According to the Taipei text below, how does the writer remember the way, given that street signs are difficult to find?

* **TEXT SECTION**
━━━━━━━━━━━━━━━━━━━━━━━━━━━━━━

I was surprised at how Taipei is to New York, or any other city. The same personalities, classes, consumerism, markets, etc. I think once you’ve lived in a city, a rural area, and a suburb, you’ve lived everywhere.
It’s also surprising how easy it is to travel in a place where everything is written in a foreign language, and everyone speaks in a foreign language. The design of the metro system maps are very similar to any other. Color coded, designed well enough to understand. English where it’s necessary.
I had a difficult time the first day, but the next day was somehow easier. All I needed to do was figure out how to get from the hostel to the main street on which the metro is. The street signs are difficult to find, so I remember by landmarks. Many times I don’t know the landmark, but remember the sight once I see it. A smartphone isn’t necessary; It’s a little more fun to find the way to the destination asking people nearby to help, but it’s also a waste of time when you need to be somewhere.
Downtowns are all the same — big businesses, big banks, big brand shopping centers, big chain restaurants, but that’s not all there is in a city.
Taipei is a microcosm of Taiwan. You can find everything you want from Taiwan here, or very close to it. Really, there’s a hot spring a little north, the beach a little further, a mountain to the southeast, shops, neighborhoods. It’s not as exciting as going to Guanziling hot spring, or Alishan, and it doesn’t quite have the charm and pleasant weather of the east coast, but it’s enough.
If you’ve been to a city, one could feel that there isn’t much. It’s mostly shopping and eating. I’m not going to complete tourist destinations either. The city is repetitive; Night markets, giant malls of popular designers, random temples. Even other travelers at the hostel agree that there isn’t much to see.

━━━━━━━━━━━━━━━━━━━━━━━━━━━━━━

* **PROVIDED DATA**

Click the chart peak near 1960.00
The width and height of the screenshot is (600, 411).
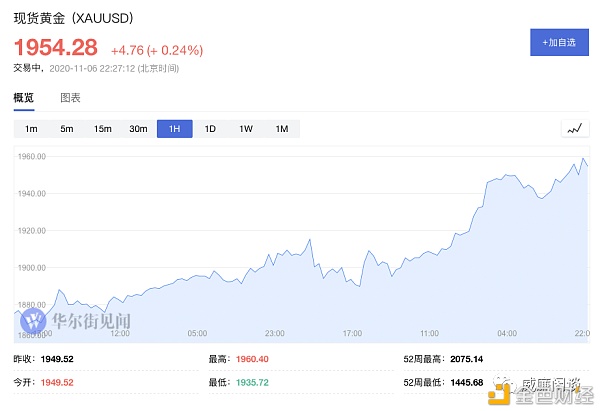click(x=583, y=158)
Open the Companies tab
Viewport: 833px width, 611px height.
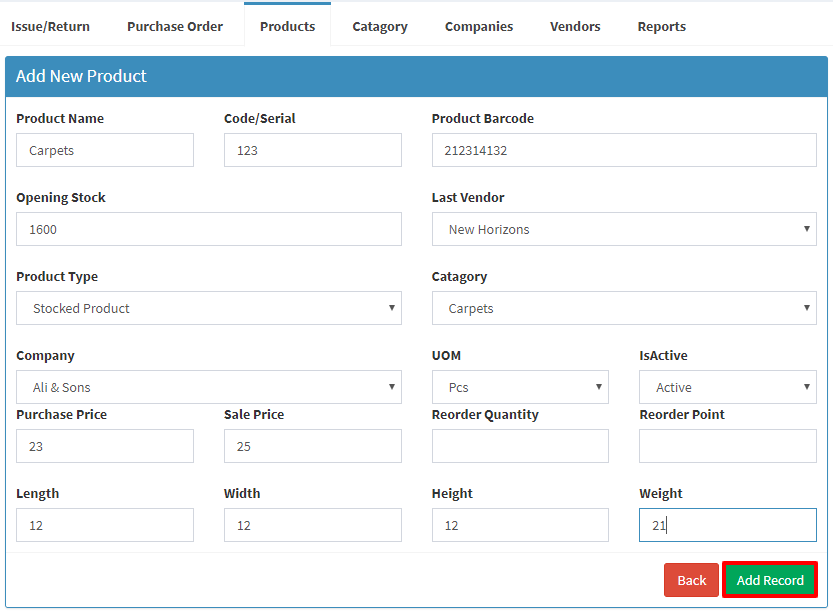tap(479, 27)
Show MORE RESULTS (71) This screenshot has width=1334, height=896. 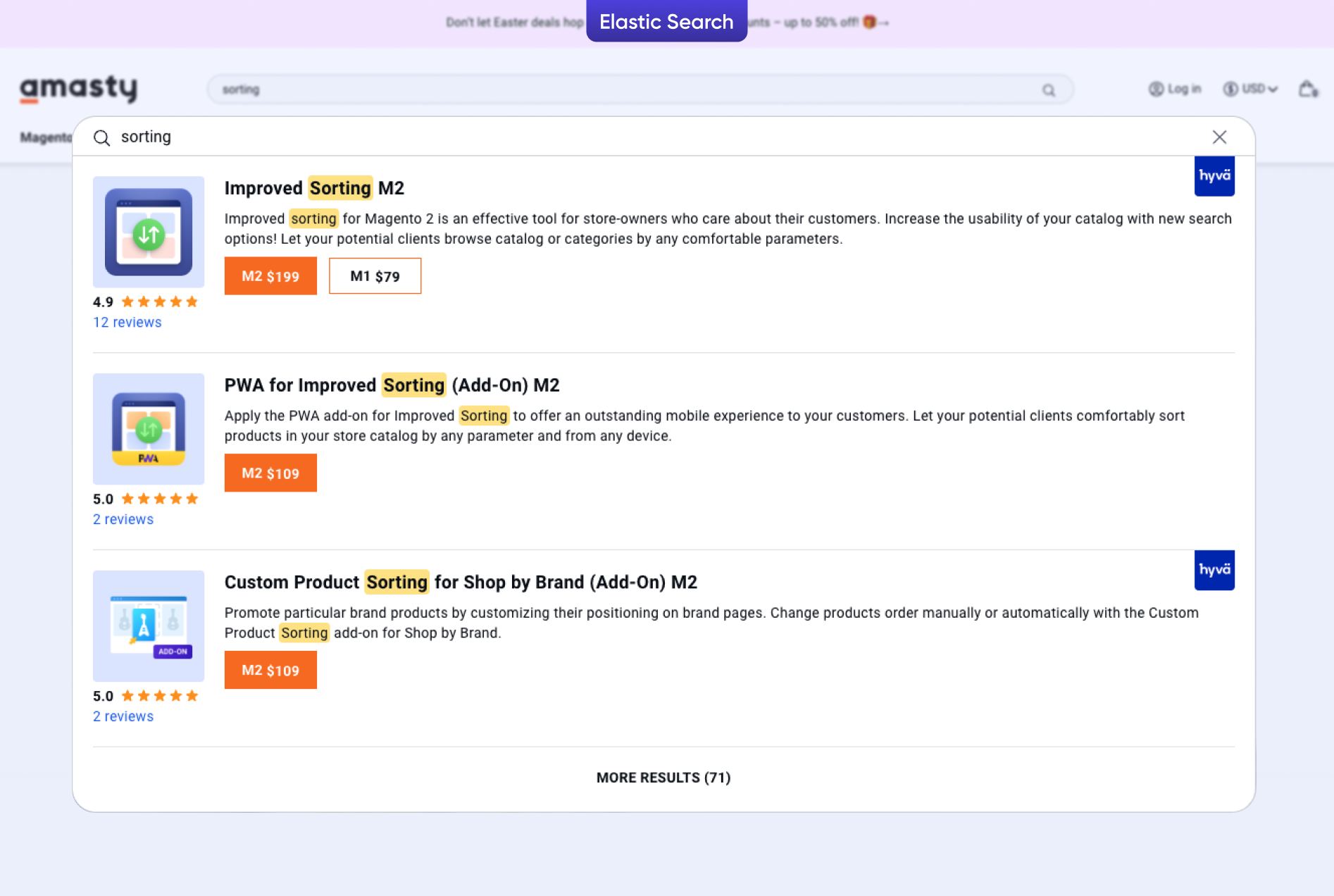click(x=663, y=778)
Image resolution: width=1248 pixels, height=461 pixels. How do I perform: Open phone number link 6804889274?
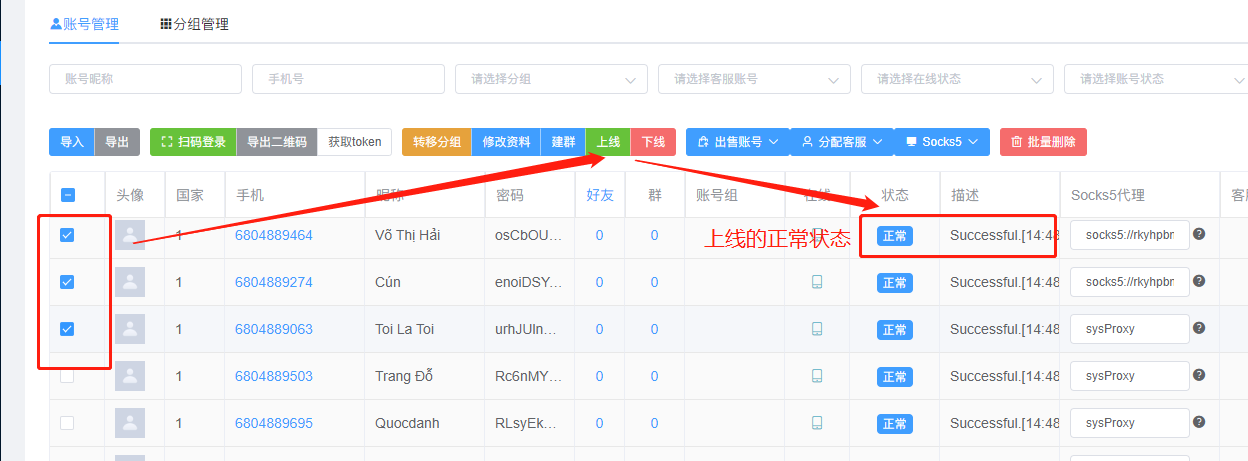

━━━━━━━━━━━━━━━━━━━━━━━━━━━━━━

* **RESULT**
By landmarks.